ENTRIES SUPPLIED START

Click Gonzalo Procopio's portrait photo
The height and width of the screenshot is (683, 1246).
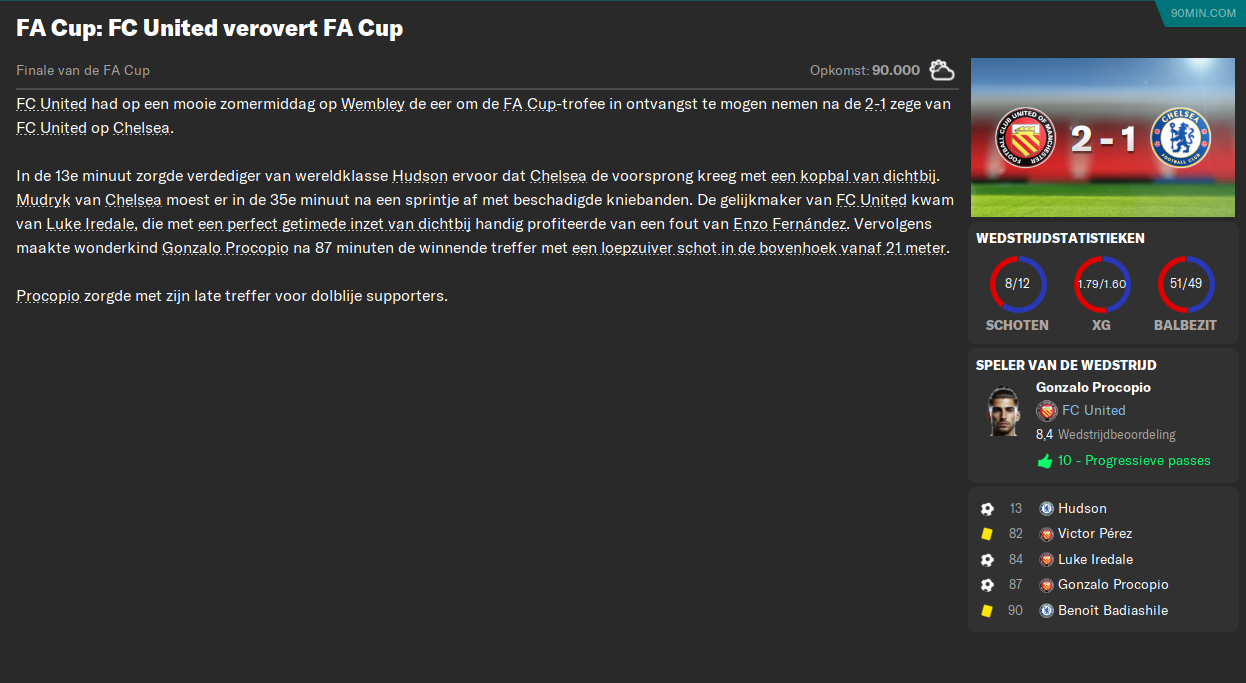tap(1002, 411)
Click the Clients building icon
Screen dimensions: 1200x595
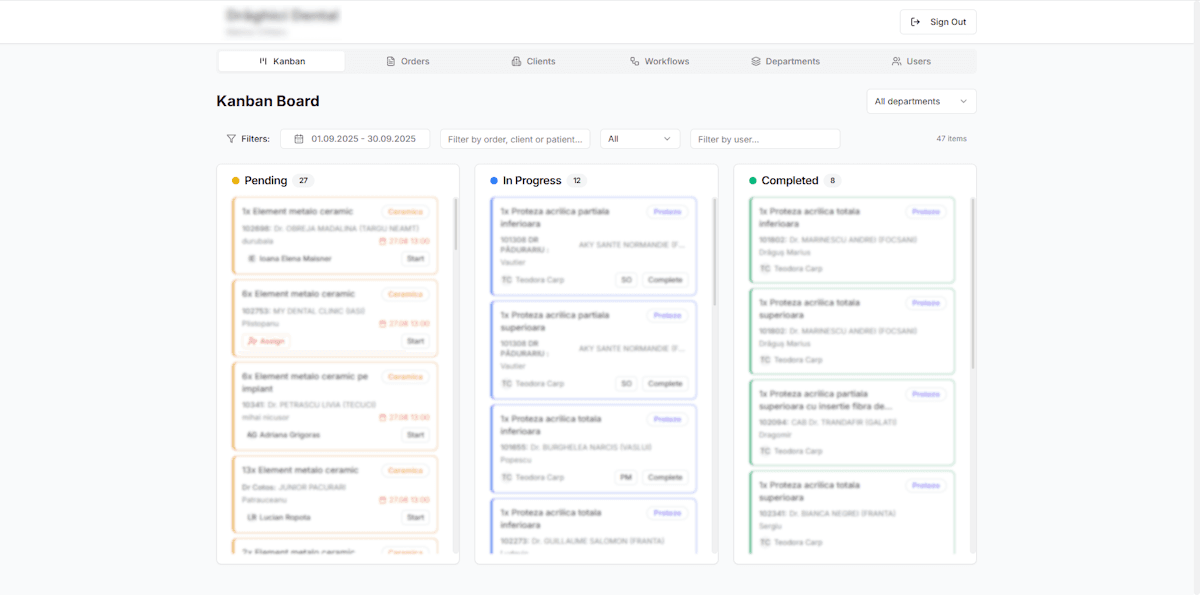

ENTRIES SUPPLIED END
ENTRIES SUPPLIED START

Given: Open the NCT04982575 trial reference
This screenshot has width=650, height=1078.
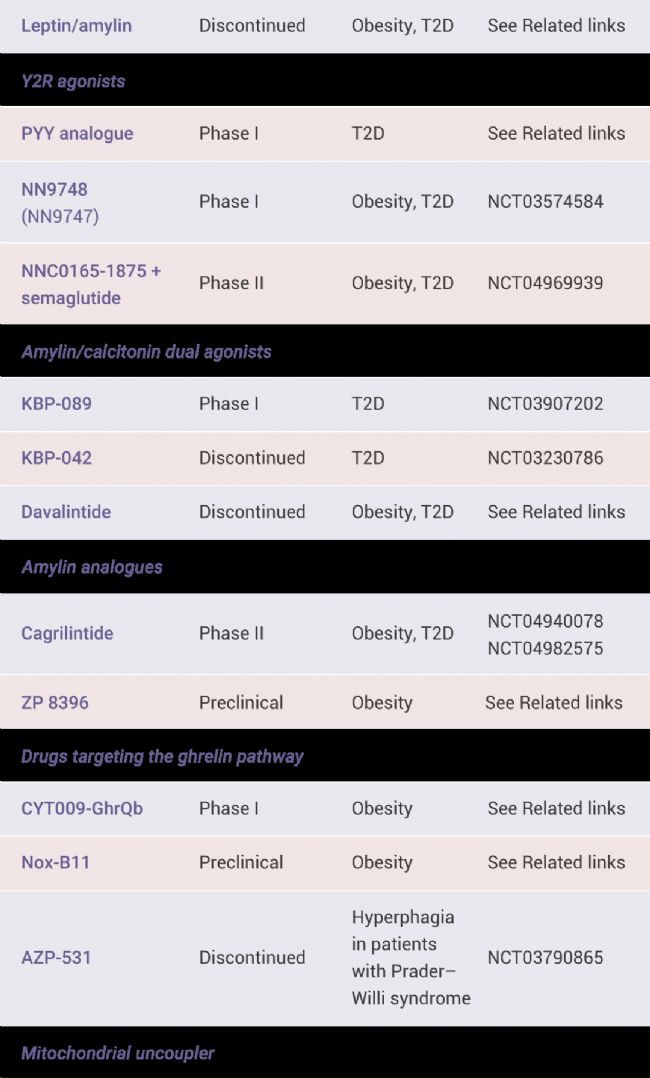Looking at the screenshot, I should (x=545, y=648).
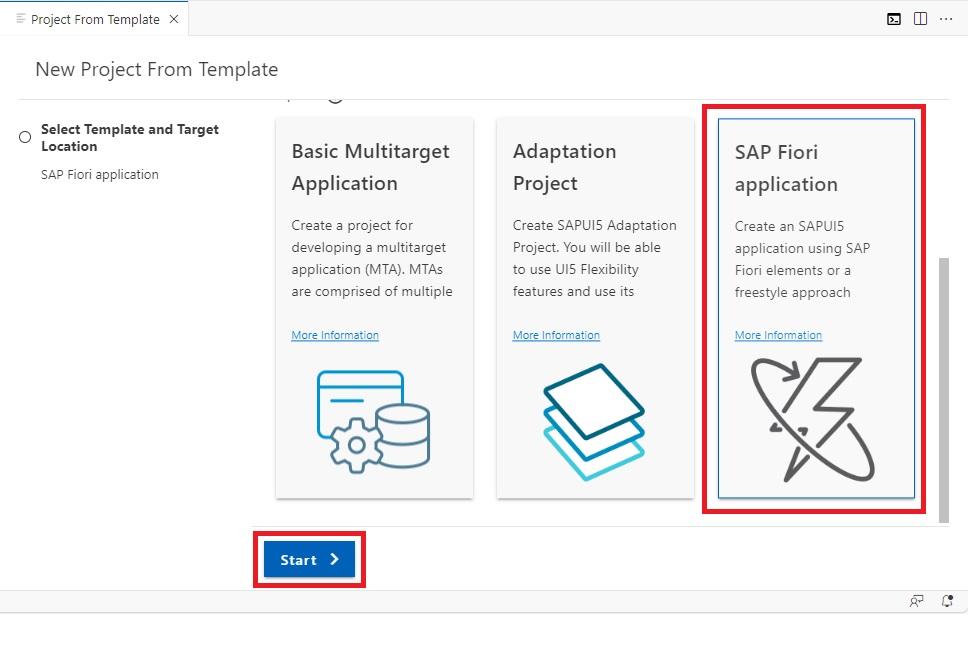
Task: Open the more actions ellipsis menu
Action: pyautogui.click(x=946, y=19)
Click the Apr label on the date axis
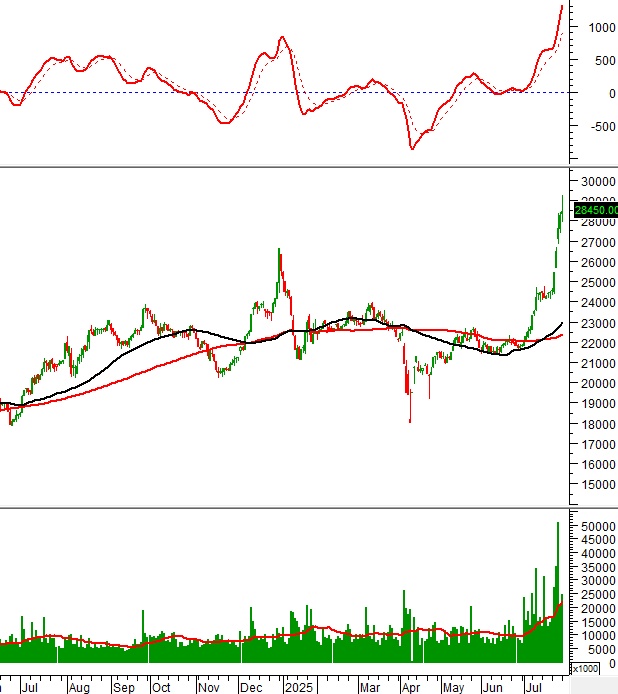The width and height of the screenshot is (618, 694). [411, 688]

ENTRIES SUPPLIED END
ENTRIES SUPPLIED START

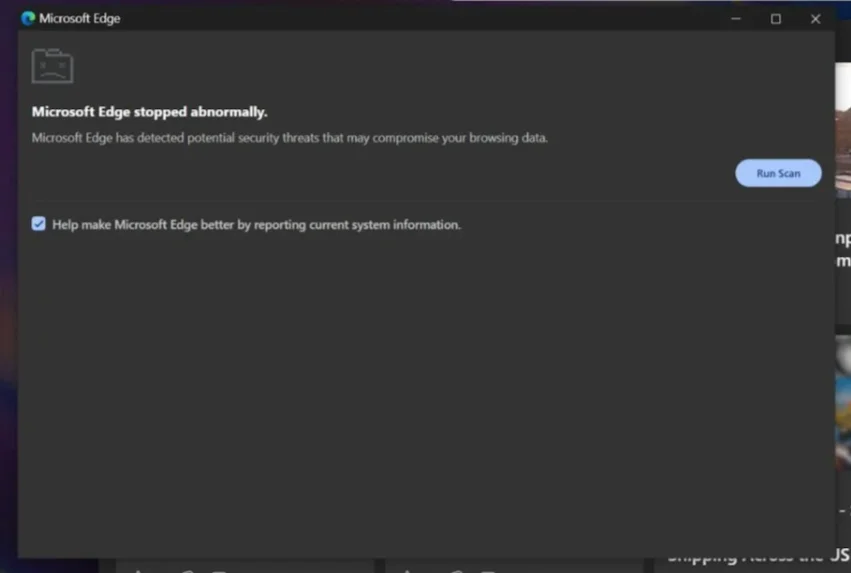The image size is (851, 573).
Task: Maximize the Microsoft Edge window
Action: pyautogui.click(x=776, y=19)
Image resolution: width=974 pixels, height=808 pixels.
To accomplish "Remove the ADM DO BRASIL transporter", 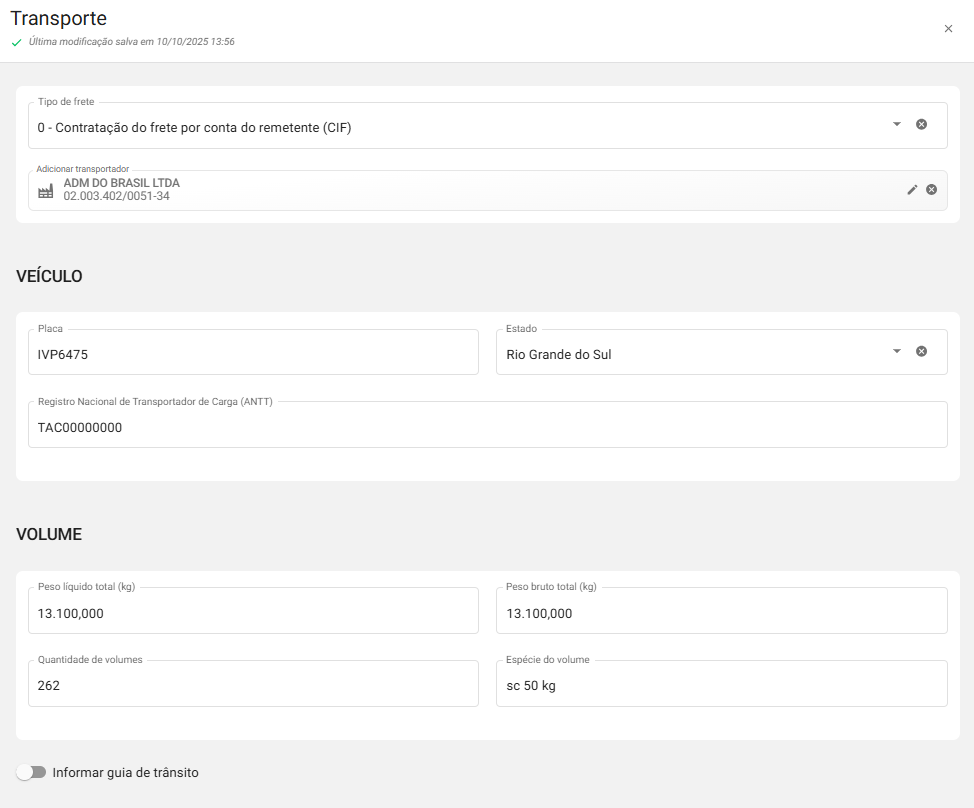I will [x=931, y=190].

ENTRIES SUPPLIED END

Keep to the stretch from the line containing "Click Gonzalo Procopio's portrait photo" through the line containing "Screen dimensions: 1200x595", both ends included, and copy it exactly from the listing above, minus the pictures.

Click Gonzalo Procopio's portrait photo
The height and width of the screenshot is (683, 1246).
tap(1002, 411)
Click the Clients building icon
Screen dimensions: 1200x595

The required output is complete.